TRY IT:
The records are to be restated in their entirety, word for word.

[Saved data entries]
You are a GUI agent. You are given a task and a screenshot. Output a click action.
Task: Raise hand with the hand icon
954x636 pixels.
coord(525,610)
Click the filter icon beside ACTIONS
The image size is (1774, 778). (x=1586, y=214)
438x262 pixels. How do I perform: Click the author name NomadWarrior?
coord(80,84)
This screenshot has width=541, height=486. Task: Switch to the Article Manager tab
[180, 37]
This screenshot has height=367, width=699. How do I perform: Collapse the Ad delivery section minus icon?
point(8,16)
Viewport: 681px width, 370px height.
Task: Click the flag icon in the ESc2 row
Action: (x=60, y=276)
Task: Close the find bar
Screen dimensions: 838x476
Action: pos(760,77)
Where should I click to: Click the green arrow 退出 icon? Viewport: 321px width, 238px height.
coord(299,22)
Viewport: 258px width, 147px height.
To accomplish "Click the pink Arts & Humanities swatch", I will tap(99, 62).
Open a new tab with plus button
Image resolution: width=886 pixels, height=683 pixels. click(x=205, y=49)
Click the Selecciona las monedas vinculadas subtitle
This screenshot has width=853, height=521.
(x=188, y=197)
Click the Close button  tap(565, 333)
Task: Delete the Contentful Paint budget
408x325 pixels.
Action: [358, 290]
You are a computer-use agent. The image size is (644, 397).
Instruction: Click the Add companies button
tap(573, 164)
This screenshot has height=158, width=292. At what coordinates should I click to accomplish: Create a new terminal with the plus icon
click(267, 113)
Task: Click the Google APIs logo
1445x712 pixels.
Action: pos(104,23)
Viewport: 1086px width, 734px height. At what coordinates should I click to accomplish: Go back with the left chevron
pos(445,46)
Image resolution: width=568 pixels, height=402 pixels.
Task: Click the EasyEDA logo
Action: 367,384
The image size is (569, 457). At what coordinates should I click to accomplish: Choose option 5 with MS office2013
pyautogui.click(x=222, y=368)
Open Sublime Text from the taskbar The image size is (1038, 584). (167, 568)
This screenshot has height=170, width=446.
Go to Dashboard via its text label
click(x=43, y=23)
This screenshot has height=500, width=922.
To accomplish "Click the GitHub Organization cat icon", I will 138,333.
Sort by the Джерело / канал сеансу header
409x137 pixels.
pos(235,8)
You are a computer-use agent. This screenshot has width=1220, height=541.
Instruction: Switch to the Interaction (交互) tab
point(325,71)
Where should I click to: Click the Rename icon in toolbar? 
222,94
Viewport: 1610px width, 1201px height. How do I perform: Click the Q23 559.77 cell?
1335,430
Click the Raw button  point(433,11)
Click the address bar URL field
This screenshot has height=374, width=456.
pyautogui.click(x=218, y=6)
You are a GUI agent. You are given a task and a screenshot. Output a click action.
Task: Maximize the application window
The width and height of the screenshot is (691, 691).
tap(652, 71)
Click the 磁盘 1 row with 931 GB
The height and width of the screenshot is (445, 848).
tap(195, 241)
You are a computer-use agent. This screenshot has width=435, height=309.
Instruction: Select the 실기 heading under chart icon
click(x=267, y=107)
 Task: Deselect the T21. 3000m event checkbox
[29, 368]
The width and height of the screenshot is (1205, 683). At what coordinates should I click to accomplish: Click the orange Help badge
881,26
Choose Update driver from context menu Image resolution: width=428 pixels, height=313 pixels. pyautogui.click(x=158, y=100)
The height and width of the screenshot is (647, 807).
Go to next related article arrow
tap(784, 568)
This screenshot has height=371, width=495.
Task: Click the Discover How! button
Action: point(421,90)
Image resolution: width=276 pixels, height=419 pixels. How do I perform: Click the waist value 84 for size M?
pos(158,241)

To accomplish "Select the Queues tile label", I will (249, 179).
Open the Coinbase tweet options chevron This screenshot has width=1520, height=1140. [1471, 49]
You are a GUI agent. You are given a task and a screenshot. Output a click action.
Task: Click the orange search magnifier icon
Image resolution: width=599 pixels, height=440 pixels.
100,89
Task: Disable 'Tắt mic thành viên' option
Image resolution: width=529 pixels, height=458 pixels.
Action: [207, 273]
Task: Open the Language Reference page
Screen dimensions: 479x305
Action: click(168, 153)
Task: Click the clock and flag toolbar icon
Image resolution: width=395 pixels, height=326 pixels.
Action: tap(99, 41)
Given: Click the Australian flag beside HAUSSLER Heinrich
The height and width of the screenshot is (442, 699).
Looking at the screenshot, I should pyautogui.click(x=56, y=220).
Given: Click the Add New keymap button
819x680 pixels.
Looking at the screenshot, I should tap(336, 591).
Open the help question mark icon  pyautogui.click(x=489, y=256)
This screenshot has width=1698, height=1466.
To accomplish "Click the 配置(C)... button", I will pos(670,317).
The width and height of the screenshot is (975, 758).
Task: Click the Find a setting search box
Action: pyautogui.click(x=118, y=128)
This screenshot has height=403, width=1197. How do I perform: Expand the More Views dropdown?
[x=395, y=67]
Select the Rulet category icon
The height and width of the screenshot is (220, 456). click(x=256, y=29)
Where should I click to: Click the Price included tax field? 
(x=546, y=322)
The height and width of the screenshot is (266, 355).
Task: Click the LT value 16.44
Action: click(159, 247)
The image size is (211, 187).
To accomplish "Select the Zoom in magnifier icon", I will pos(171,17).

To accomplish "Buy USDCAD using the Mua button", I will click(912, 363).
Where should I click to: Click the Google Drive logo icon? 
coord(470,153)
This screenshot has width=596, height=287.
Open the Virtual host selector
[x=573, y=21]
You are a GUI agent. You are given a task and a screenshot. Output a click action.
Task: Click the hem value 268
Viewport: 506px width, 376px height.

RESULT OF THE EXERCISE:
You are a GUI agent. You are given a task and a screenshot. Output a click action.
Task: Raise hand with the hand icon
954x636 pixels.
coord(525,610)
Click the filter icon beside ACTIONS
The image size is (1774, 778). (x=1586, y=214)
438x262 pixels. How do I perform: Click the author name NomadWarrior?
coord(80,84)
This screenshot has width=541, height=486. Task: Switch to the Article Manager tab
[180, 37]
This screenshot has height=367, width=699. How do I perform: Collapse the Ad delivery section minus icon?
point(8,16)
Viewport: 681px width, 370px height.
Task: Click the flag icon in the ESc2 row
Action: (x=60, y=276)
Task: Close the find bar
Screen dimensions: 838x476
Action: pos(760,77)
Where should I click to: Click the green arrow 退出 icon? Viewport: 321px width, 238px height.
coord(299,22)
Viewport: 258px width, 147px height.
To accomplish "Click the pink Arts & Humanities swatch", I will tap(99, 62).
Open a new tab with plus button
Image resolution: width=886 pixels, height=683 pixels. click(x=205, y=49)
Click the Selecciona las monedas vinculadas subtitle
This screenshot has width=853, height=521.
(x=188, y=197)
Click the Close button  tap(565, 333)
Task: Delete the Contentful Paint budget
408x325 pixels.
Action: [358, 290]
You are a computer-use agent. The image size is (644, 397).
Instruction: Click the Add companies button
tap(573, 164)
This screenshot has height=158, width=292. At what coordinates should I click to accomplish: Create a new terminal with the plus icon
click(267, 113)
Task: Click the Google APIs logo
1445x712 pixels.
Action: pos(104,23)
Viewport: 1086px width, 734px height. At what coordinates should I click to accomplish: Go back with the left chevron
pos(445,46)
Image resolution: width=568 pixels, height=402 pixels.
Task: Click the EasyEDA logo
Action: 367,384
The image size is (569, 457). At what coordinates should I click to accomplish: Choose option 5 with MS office2013
pyautogui.click(x=222, y=368)
Open Sublime Text from the taskbar The image size is (1038, 584). (167, 568)
This screenshot has height=170, width=446.
Go to Dashboard via its text label
click(x=43, y=23)
This screenshot has height=500, width=922.
To accomplish "Click the GitHub Organization cat icon", I will 138,333.
Sort by the Джерело / канал сеансу header
409x137 pixels.
pos(235,8)
You are a computer-use agent. This screenshot has width=1220, height=541.
Instruction: Switch to the Interaction (交互) tab
point(325,71)
Where should I click to: Click the Rename icon in toolbar? 
222,94
Viewport: 1610px width, 1201px height. How do I perform: Click the Q23 559.77 cell?
1335,430
Click the Raw button  point(433,11)
Click the address bar URL field
This screenshot has height=374, width=456.
pyautogui.click(x=218, y=6)
You are a GUI agent. You are given a task and a screenshot. Output a click action.
Task: Maximize the application window
The width and height of the screenshot is (691, 691).
tap(652, 71)
Click the 磁盘 1 row with 931 GB
The height and width of the screenshot is (445, 848).
tap(195, 241)
You are a computer-use agent. This screenshot has width=435, height=309.
Instruction: Select the 실기 heading under chart icon
click(x=267, y=107)
 Task: Deselect the T21. 3000m event checkbox
[29, 368]
The width and height of the screenshot is (1205, 683). At what coordinates should I click to accomplish: Click the orange Help badge
881,26
Choose Update driver from context menu Image resolution: width=428 pixels, height=313 pixels. pyautogui.click(x=158, y=100)
The height and width of the screenshot is (647, 807).
Go to next related article arrow
tap(784, 568)
This screenshot has height=371, width=495.
Task: Click the Discover How! button
Action: point(421,90)
Image resolution: width=276 pixels, height=419 pixels. How do I perform: Click the waist value 84 for size M?
pos(158,241)

To accomplish "Select the Queues tile label", I will (249, 179).
Open the Coinbase tweet options chevron This screenshot has width=1520, height=1140. [1471, 49]
You are a GUI agent. You are given a task and a screenshot. Output a click action.
Task: Click the orange search magnifier icon
Image resolution: width=599 pixels, height=440 pixels.
100,89
Task: Disable 'Tắt mic thành viên' option
Image resolution: width=529 pixels, height=458 pixels.
Action: [207, 273]
Task: Open the Language Reference page
Screen dimensions: 479x305
Action: click(168, 153)
Task: Click the clock and flag toolbar icon
Image resolution: width=395 pixels, height=326 pixels.
Action: tap(99, 41)
Given: Click the Australian flag beside HAUSSLER Heinrich
The height and width of the screenshot is (442, 699).
Looking at the screenshot, I should pyautogui.click(x=56, y=220).
Given: Click the Add New keymap button
819x680 pixels.
Looking at the screenshot, I should tap(336, 591).
Open the help question mark icon  pyautogui.click(x=489, y=256)
This screenshot has width=1698, height=1466.
To accomplish "Click the 配置(C)... button", I will pos(670,317).
The width and height of the screenshot is (975, 758).
Task: Click the Find a setting search box
Action: pyautogui.click(x=118, y=128)
This screenshot has height=403, width=1197. How do I perform: Expand the More Views dropdown?
[x=395, y=67]
Select the Rulet category icon
The height and width of the screenshot is (220, 456). click(x=256, y=29)
Where should I click to: Click the Price included tax field? 
(x=546, y=322)
The height and width of the screenshot is (266, 355).
Task: Click the LT value 16.44
Action: click(159, 247)
The image size is (211, 187).
To accomplish "Select the Zoom in magnifier icon", I will pos(171,17).

To accomplish "Buy USDCAD using the Mua button", I will click(912, 363).
Where should I click to: Click the Google Drive logo icon? 
coord(470,153)
This screenshot has width=596, height=287.
Open the Virtual host selector
[x=573, y=21]
You are a GUI agent. You are given a task and a screenshot. Output a click action.
Task: Click the hem value 268
Viewport: 506px width, 376px height.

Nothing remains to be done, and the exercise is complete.